Members of the Board of Supervisors and representatives of the Ad Hoc Police Practices Review Commission met at the Oct. 27 public safety committee to begin reviewing the 142 final recommendations of the commission, including a civilian review board and independent auditor.
Photo by Tim Peterson.
While Commonwealth’s Attorney Raymond Morrogh was held up as one source of stalling the release information regarding the 2013 shooting death of Springfield man John Geer by then-Fairfax County police officer Adam Torres, Supervisor Pat Herrity (R-Springfield) offered that “decisions we made” on the Board of Supervisors, on the counsel of the Fairfax County attorney, were also responsible for Torres’ name, discrepancies in the investigation and other details of the incident being withheld from the public and Geer’s family until a lawsuit finally forced the police department to release everything.
Herrity spoke up during a meeting of the board’s public safety committee on Oct. 27 to discuss the 142 final recommendations of the the Ad Hoc Police Practices Review Commission created in the spring by Board Chairman Sharon Bulova.
Bulova responded that it was county policy to not release the name of officers in an officer involved shooting until the Commonwealth’s Attorney decided whether or not to pursue criminal charges against the officer. In the case of Geer, “obviously that didn’t go well,” She said. “It just didn’t happen for a very, very long time in this case.”
Herrity came back that the Board of Supervisors made the decision to withhold both the name and details about Geer’s death.
Lack of any information about the case for more than 16 months fueled public frustration. The ad hoc commission report on communications referred to a cultural predisposition not to disclose information within the police department and Board of Supervisors.
Torres is now being held at the Adult Detention Center awaiting trial on second degree murder in Geer’s death.
During her report on communications subcommittee recommendations, Merni Fitzgerald highlighted the recommendations for “maximum disclosure, minimum delay” in terms of information sharing, the need for a civilian public information officer, establishing a written process for giving out information and providing more “open data” to the public.
Deputy county executive and former Police Chief David Rohrer explained at the Oct. 27 meeting how county staff and the police department were already digesting the report and organizing it into a “matrix” to sort, prioritize and track changes, costs and timelines.
“There have a been a lot of challenges,” Rohrer said. “We see this as an opportunity to move forward.”
The deputy county executive referenced body cameras and an independent review board as examples of “not so straightforward” recommendations that would require discussion.
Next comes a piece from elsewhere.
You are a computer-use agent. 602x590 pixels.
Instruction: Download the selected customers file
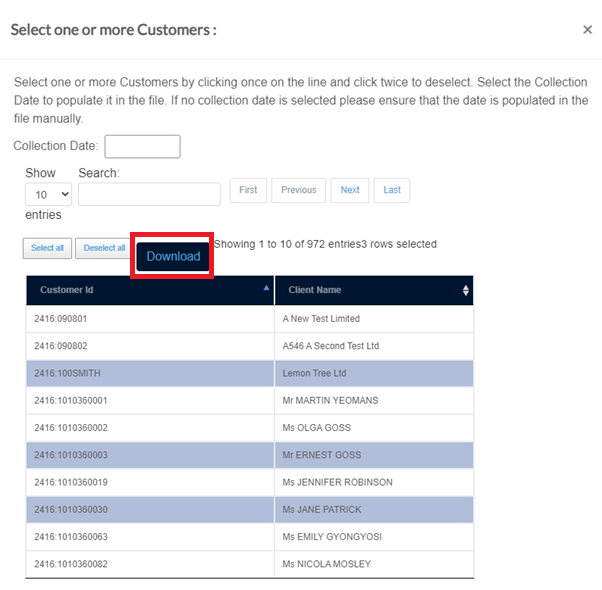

He added that there’s “no one review model,” and whatever form of oversight is chosen “has to be fair to all, the community, others and police officers.”
Some recommendations in the areas of mental health and use of force have already begun to be implemented, especially ones that repeated recommendations from the previously completed Police Executive Research Forum study.
“We’re not afraid of scrutiny,” Rohrer said. “These powers are granted to police by the public — trust has to be maintained.”
POLICE CHIEF Edwin Roessler said some of the changes already made or in the process of being implemented include the hostage barricade policy, creating a culture of “slow it down, hold and contain” for dealing with tense situations and mandating all first line supervisors report directly to the full-time policy change team.
“The law enforcement profession needs to re-engineer itself,” Roessler said. “The sanctity of preservation of human life has to be paramount.”
During the report from the commission’s independent oversight subcommittee, members of the commission further explained the functions of their recommendations for a civilian review board and independent auditor.
Chiefly, the auditor would be outside the police department and become involved in the process, embedded with police, as soon as a use of force incident that causes death or serious injury has occurred.
The civilian review board, similar to a model in use in Virginia Beach, wouldn’t review the serious cases that involved the auditor, but rather complaints of abuse of authority by police from citizens who are dissatisfied with the final determinations of police in other instances. The review board would then report to the Board of Supervisors.